Both Rigby et al. and Turner et al. suggest that oxidation of methane by tropospheric OH increased from the 1990s through the 2000s and that this loss process was mainly responsible for the brief plateau in global mean methane.

On the other hand, why should the solution to the MCF–methane system be simple? In contrast to Occam’s razor, textual scholars generally recognize that, when two transcriptions of a manuscript differ, the more difficult version (lectio difficilior) is often the more accurate rendering of the original because there is a human tendency to want to simplify the complex. Perhaps a preference for the simple reading of the MCF decay is simply a bias for the simplest explanation to a complex problem. Indeed, Turner et al. (25) show that counterintuitive solutions can still be statistically optimal, with large emissions occurring during the pause in methane growth being offset by even larger increases in OH, clearly lectio difficilior instead of lex parsimoniae.

It would be helpful for the next climate assessment [Sixth Assessment Report (AR6), 2021] if the community could convincingly establish the role of OH changes in methane trends and then identify causes so that future OH levels can be projected along climate scenarios.
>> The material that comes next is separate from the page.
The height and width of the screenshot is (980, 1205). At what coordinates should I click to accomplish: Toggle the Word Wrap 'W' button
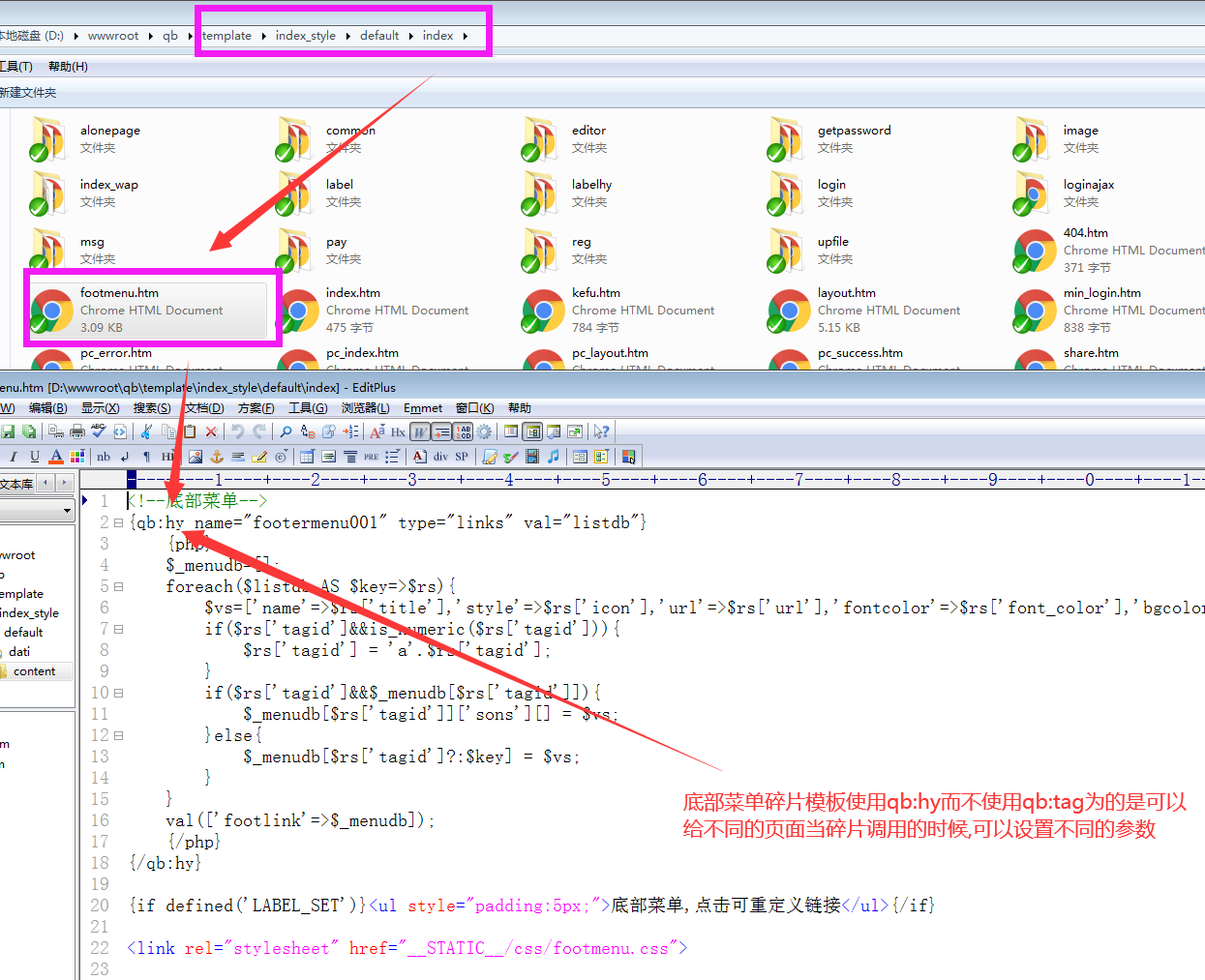[420, 431]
We posit that the methodology used here—that of Bayesian inverse box-modeling of an underdetermined system driven by prior assumptions—needs to be pushed closer to the real world and to the climate changes or human actions that alter methane emissions and OH levels. For instance, a specific year's variation, such as lightning production of nitric oxides or biomass burning, could be included as part of the prior data, with uncertainties based on the 3D models as to how that impacts OH. It is time to move on from the “could be” optimal solutions to the “how” and “why” solutions.